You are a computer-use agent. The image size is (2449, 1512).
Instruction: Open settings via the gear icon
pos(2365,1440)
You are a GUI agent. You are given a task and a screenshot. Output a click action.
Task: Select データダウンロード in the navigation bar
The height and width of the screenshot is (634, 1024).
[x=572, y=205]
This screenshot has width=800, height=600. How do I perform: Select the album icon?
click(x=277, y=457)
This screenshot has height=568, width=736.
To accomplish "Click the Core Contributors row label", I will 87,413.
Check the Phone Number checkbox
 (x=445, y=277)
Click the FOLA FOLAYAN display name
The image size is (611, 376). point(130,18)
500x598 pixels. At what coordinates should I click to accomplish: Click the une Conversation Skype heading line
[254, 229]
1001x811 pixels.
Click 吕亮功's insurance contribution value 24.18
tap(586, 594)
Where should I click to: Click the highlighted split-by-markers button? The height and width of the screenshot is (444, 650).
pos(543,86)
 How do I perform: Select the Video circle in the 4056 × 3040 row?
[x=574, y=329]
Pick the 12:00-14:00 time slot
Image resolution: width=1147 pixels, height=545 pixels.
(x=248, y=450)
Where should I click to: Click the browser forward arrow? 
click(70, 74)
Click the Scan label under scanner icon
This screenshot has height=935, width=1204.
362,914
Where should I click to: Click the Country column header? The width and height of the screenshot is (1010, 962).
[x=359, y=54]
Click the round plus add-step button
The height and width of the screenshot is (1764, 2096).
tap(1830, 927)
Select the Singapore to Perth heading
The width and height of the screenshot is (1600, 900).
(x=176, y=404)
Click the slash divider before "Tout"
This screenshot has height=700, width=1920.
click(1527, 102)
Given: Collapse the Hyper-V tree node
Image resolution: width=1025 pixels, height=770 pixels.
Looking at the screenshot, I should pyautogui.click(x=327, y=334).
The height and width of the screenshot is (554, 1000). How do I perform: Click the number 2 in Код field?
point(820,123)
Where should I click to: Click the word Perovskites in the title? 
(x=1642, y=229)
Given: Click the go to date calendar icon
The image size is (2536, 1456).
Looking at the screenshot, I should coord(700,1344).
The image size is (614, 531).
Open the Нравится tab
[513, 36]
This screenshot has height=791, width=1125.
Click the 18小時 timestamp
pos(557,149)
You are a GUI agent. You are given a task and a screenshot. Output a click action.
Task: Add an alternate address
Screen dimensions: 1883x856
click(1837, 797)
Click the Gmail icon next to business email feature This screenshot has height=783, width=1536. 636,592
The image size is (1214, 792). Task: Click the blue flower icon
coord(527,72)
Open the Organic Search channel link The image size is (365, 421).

● EXERCISE: Copy out the whole listing above word for word, keeping each line and its order unchanged.

● PROBLEM SOLUTION:
You are a computer-use agent. The image size is (2449, 1512).
Instruction: Open settings via the gear icon
pos(2365,1440)
You are a GUI agent. You are given a task and a screenshot. Output a click action.
Task: Select データダウンロード in the navigation bar
The height and width of the screenshot is (634, 1024).
[x=572, y=205]
This screenshot has width=800, height=600. How do I perform: Select the album icon?
click(x=277, y=457)
This screenshot has height=568, width=736.
To accomplish "Click the Core Contributors row label", I will 87,413.
Check the Phone Number checkbox
 (x=445, y=277)
Click the FOLA FOLAYAN display name
The image size is (611, 376). point(130,18)
500x598 pixels. At what coordinates should I click to accomplish: Click the une Conversation Skype heading line
[254, 229]
1001x811 pixels.
Click 吕亮功's insurance contribution value 24.18
tap(586, 594)
Where should I click to: Click the highlighted split-by-markers button? The height and width of the screenshot is (444, 650).
pos(543,86)
 How do I perform: Select the Video circle in the 4056 × 3040 row?
[x=574, y=329]
Pick the 12:00-14:00 time slot
Image resolution: width=1147 pixels, height=545 pixels.
(x=248, y=450)
Where should I click to: Click the browser forward arrow? 
click(70, 74)
Click the Scan label under scanner icon
This screenshot has height=935, width=1204.
362,914
Where should I click to: Click the Country column header? The width and height of the screenshot is (1010, 962).
[x=359, y=54]
Click the round plus add-step button
The height and width of the screenshot is (1764, 2096).
tap(1830, 927)
Select the Singapore to Perth heading
The width and height of the screenshot is (1600, 900).
(x=176, y=404)
Click the slash divider before "Tout"
This screenshot has height=700, width=1920.
click(1527, 102)
Given: Collapse the Hyper-V tree node
Image resolution: width=1025 pixels, height=770 pixels.
Looking at the screenshot, I should pyautogui.click(x=327, y=334).
The height and width of the screenshot is (554, 1000). How do I perform: Click the number 2 in Код field?
point(820,123)
Where should I click to: Click the word Perovskites in the title? 
(x=1642, y=229)
Given: Click the go to date calendar icon
The image size is (2536, 1456).
Looking at the screenshot, I should coord(700,1344).
The image size is (614, 531).
Open the Нравится tab
[513, 36]
This screenshot has height=791, width=1125.
Click the 18小時 timestamp
pos(557,149)
You are a GUI agent. You are given a task and a screenshot. Output a click action.
Task: Add an alternate address
Screen dimensions: 1883x856
click(1837, 797)
Click the Gmail icon next to business email feature This screenshot has height=783, width=1536. 636,592
The image size is (1214, 792). Task: Click the blue flower icon
coord(527,72)
Open the Organic Search channel link The image size is (365, 421).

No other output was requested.